Conséquences de la détention préventive prolongée au regard de la situation en
Haïti
Le travail continu du RNDDH au sein des prisons du pays ainsi qu'un programme
d'assistance légale pro bono mis sur pied par l'organisation, dédié à des personnes en
situation de détention préventive prolongée permettent à l'organisation de mettre en
exergue les graves impacts de ce fléau sur la société haïtienne.
La première conséquence de la détention préventive prolongée est la garde illégale en
prison pendant plusieurs mois voire, des années, de personnes qui pourtant jouissent selon
la loi de la présomption d'innocence.
D'autres conséquences graves ont aussi été découvertes par le RNDDH. Par exemple, dans
le cadre d'une étude réalisée au cours de l’année 2011, intitulée Impacts de la Détention
préventive prolongée sur la population, cent dix (110) prisonniers en attente de jugement
ont été aléatoirement rencontrés.

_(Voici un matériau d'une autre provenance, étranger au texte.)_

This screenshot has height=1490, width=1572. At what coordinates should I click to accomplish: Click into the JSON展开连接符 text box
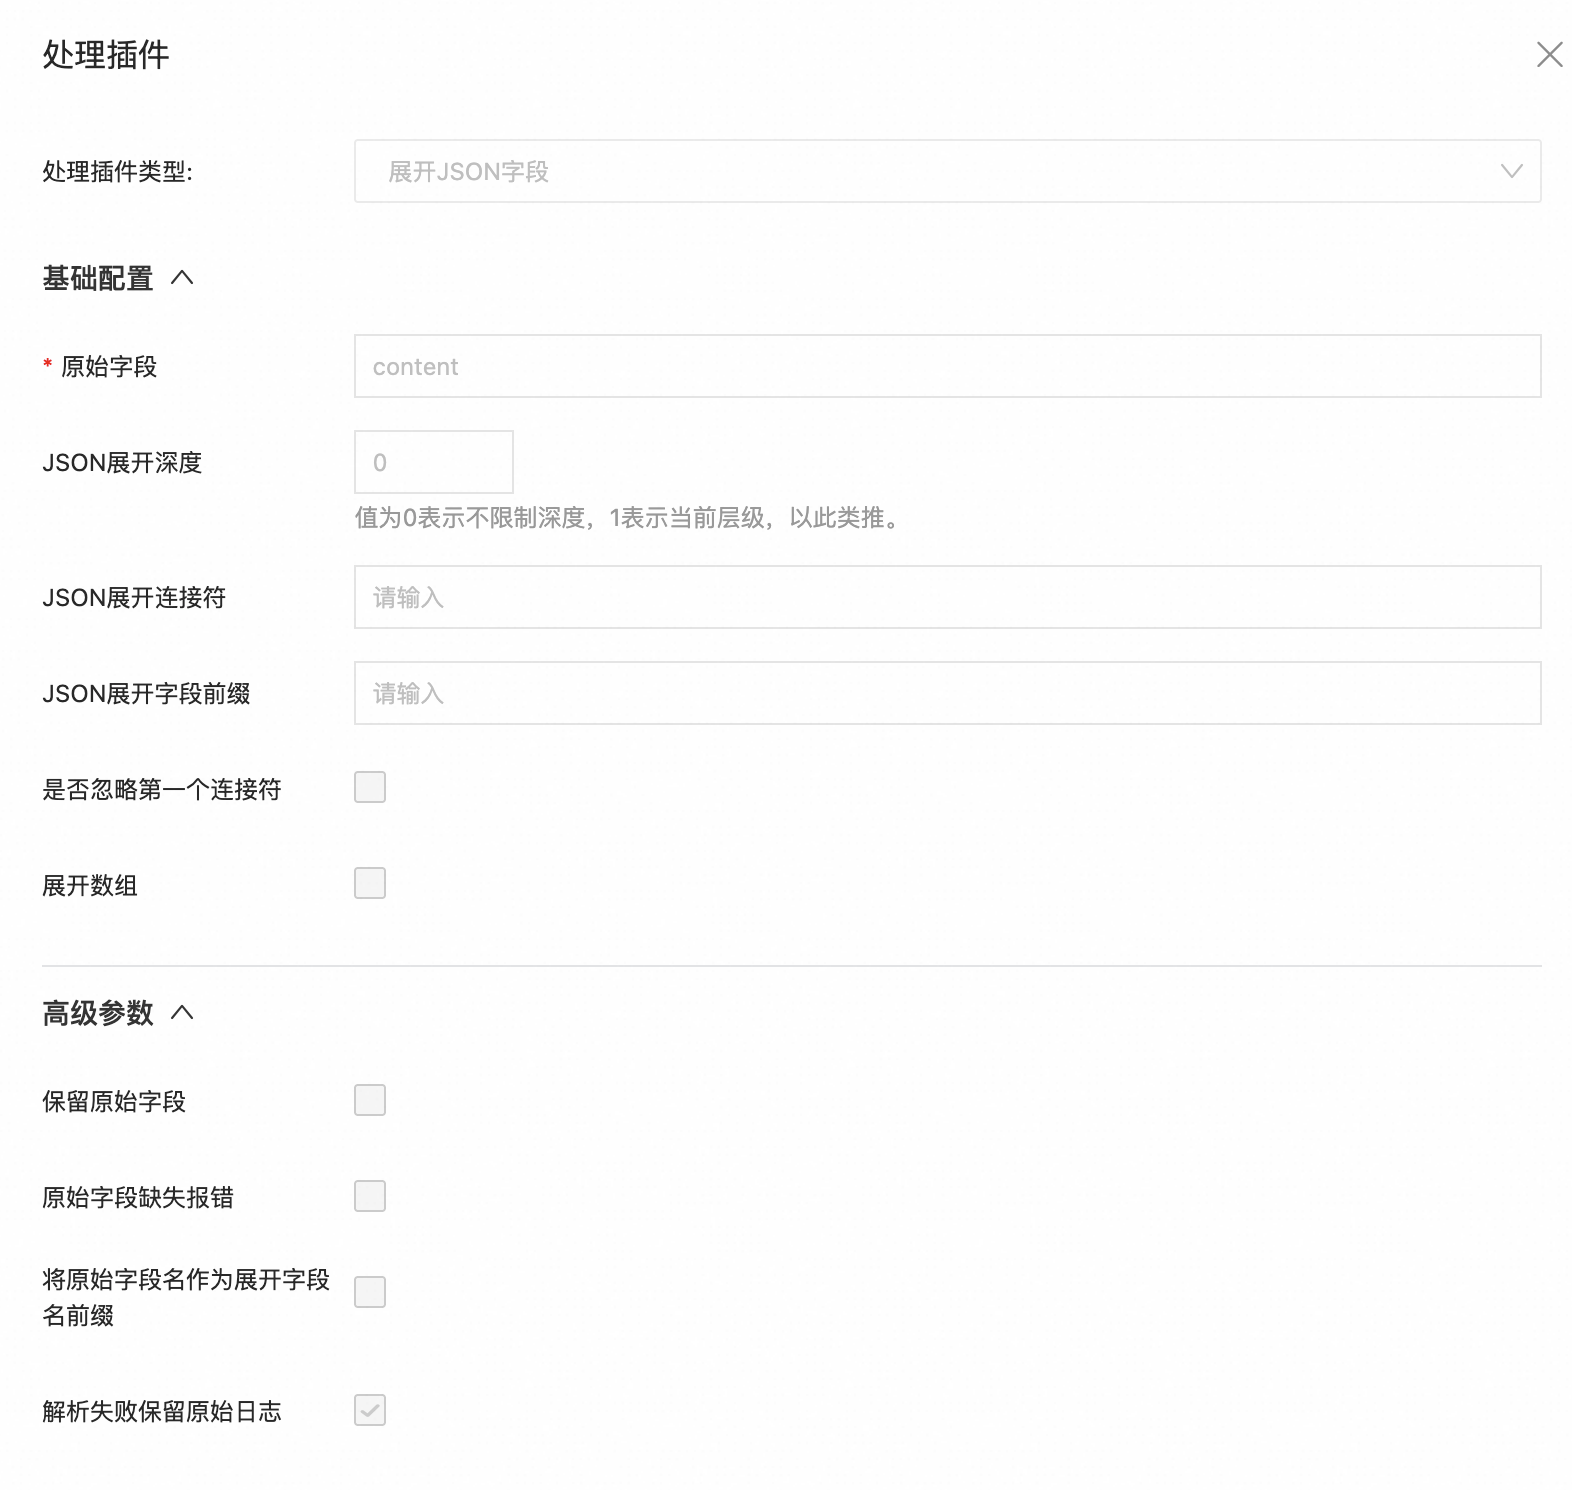pyautogui.click(x=946, y=598)

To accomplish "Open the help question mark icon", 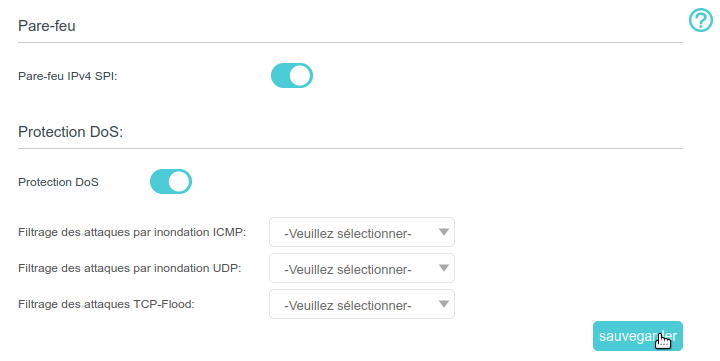I will coord(701,21).
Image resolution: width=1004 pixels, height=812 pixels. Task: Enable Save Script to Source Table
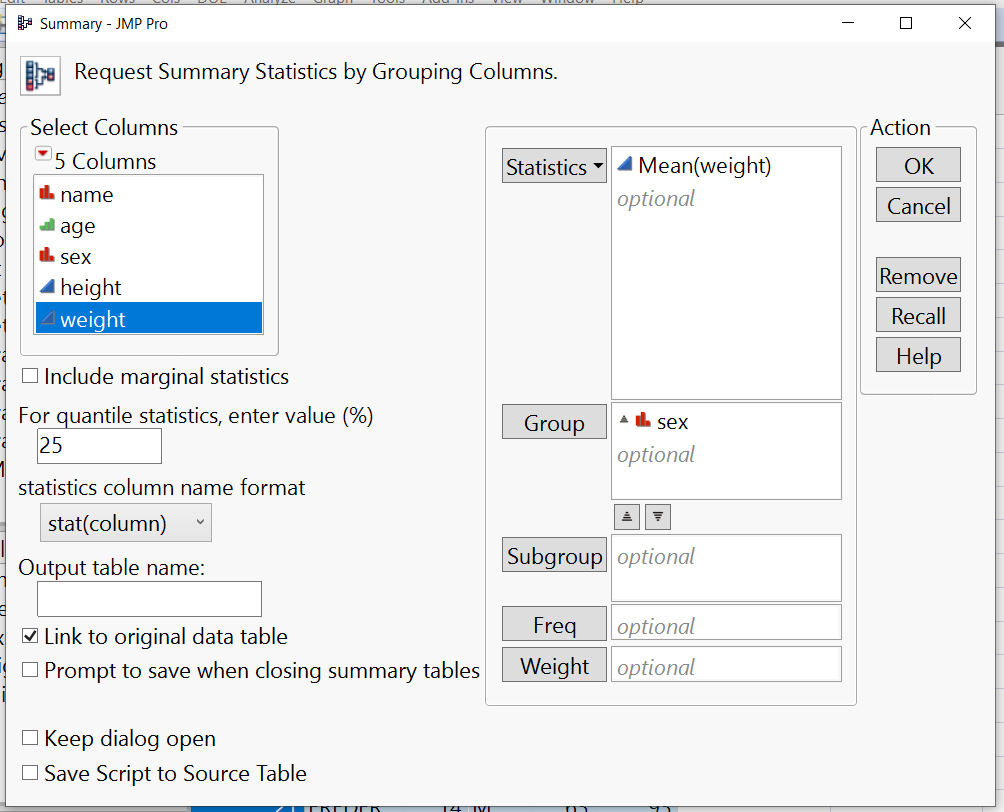[x=29, y=772]
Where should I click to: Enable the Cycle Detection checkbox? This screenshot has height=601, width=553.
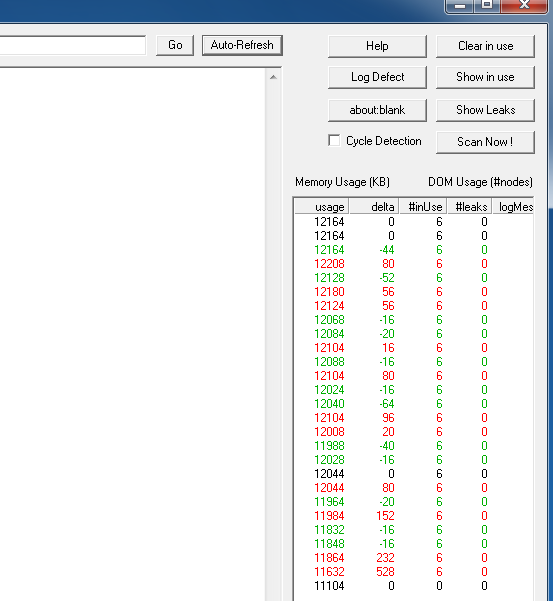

Les chiffres parlent d'eux-mêmes :
79.09 % d'entre eux étaient des pères et mères de famille.
92.7 % d’entre eux s’adonnaient à une activité génératrice de revenus avant leur
incarcération. Ils étaient pour la plupart des cultivateurs, des policiers, des
commerçants, des chauffeurs, des techniciens en construction et des électriciens.
Seuls huit (8) d'entre eux ne travaillaient pas.
93.63 % d'entre eux avaient, avant leur incarcération, un (1) à cinq (5) enfants et
6.37 % avaient six (6) enfants ou plus.